The 54-year-old man presented to the emergency department on an island in the Indian Ocean with acute abdominal pain. He was in a dramatic condition with signs of shock with hypotension (low blood pressure), bradycardia (slow pulse) and hypothermia (hypothermia), was slightly confused and had difficulty giving information about himself. The abdomen was hard and tense, the abdominal skin mottled. The right leg was partially paralyzed and sensation was impaired in both legs. The condition was stabilized with the administration of fluids.


Image template: Patrick Rhyner, Tauchschule H2O

Because an acute, severe illness of the abdominal organs was suspected, such as an aortic dissection (aortic tear) or an ileus (intestinal obstruction), an emergency ultrasound scan was performed first, followed by a CT scan. These showed no acute pathologies of the abdominal organs. However, a considerable amount of air was found in the large intestinal veins. The patient was then questioned again about his medical history. He now reported that on the same day he had undertaken 3 dives with compressed air to depths of 23 m, 22 m and 21 m with dive times of between 41 and 57 minutes and surface intervals of 65 and 105 minutes respectively. He had arrived the evening before, partied with friends and consumed a several whiskeys. The dive computer had not displayed any alarms during the dives.

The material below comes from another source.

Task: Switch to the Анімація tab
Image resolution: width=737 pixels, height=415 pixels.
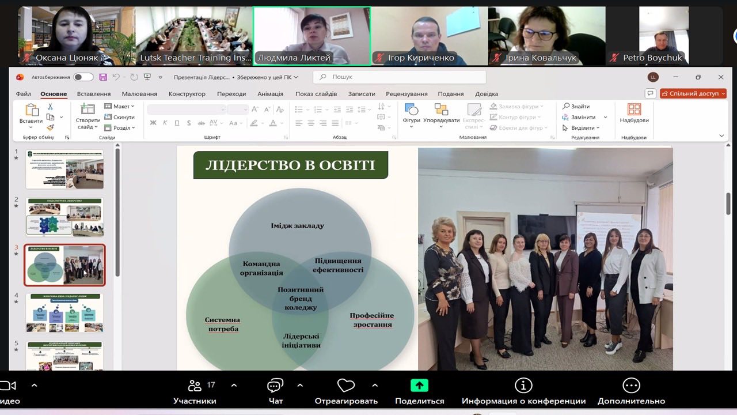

A diagnosis of abdominal DCI (decompression sickness of the abdomen) was made and the diving medical officer (DMO) at the nearby naval base was notified. Under maximum oxygen administration via a mask (15 l/'), the symptoms of paralysis and the sensory disturbances in the legs improved within minutes. The patient was immediately transferred to the hyperbaric chamber at the naval base, where treatment was initiated in line with Navy Table 6. Already during the second phase of the treatment protocol, the patient experienced a significant improvement in his abdominal symptoms. The treatment was extended to 2.8 bar ambient pressure up to the maximum permitted treatment time. Overnight monitoring was uncomplicated with only minor abdominal pain. The hyperbaric chamber treatment was repeated the next day. During this, the symptoms disappeared completely. 3 days after the onset of the illness, a new CT scan showed no more air in the abdominal veins. The patient remained symptom-free with normal bowel function. He was discharged from hospital with the recommendation not to fly for at least 3 days and not to dive again for at least 30 days and only after a medical diving consultation.


Discussion

Abdominal DCI is a rare manifestation of a decompression incident. The resulting gas bubbles lead to blockage of the large intestinal veins and ultimately to a coagulation disorder, which has the same effect as a mesenteric vein thrombosis (clot formation in the intestinal veins) with the acute risk of intestinal necrosis ( destruction of the intestine). Shock and severe abdominal pain are the result. In addition, the patient also showed symptoms of spinal DCI (spinal cord involvement). Factors favoring DCI in this case were the repetitive dives and dehydration as a result of the alcohol-laden party the evening before the dive. Due to the extent of the bubble formation and the skin findings of a cutis marmorata, it must be assumed, until proven otherwise, that a PFO (patent foramen ovale) was also a contributing factor to the DCI.


Take home messages

  1. Decompression illness can affect practically all organ systems and mimic many other diseases.

  2. At the slightest suspicion of DCI, high flow oxygen should be given without delay (15 l/' as in this case).

  3. If you have been diving in the last few hours or days, it is essential for a correct medical assessment that you inform the medical team, even if the emergency treatment is (supposedly) not for a diving problem.

  4. A DCI can occur despite formal adherence to a correct diving profile.

  5. Repetitive dives and dehydration due to alcohol consumption are classic risk factors for DCI on vacation. Moderation of alcohol consumption, conscious hydration with non-alcoholic drinks and the use of Nitrox all help to counteract this.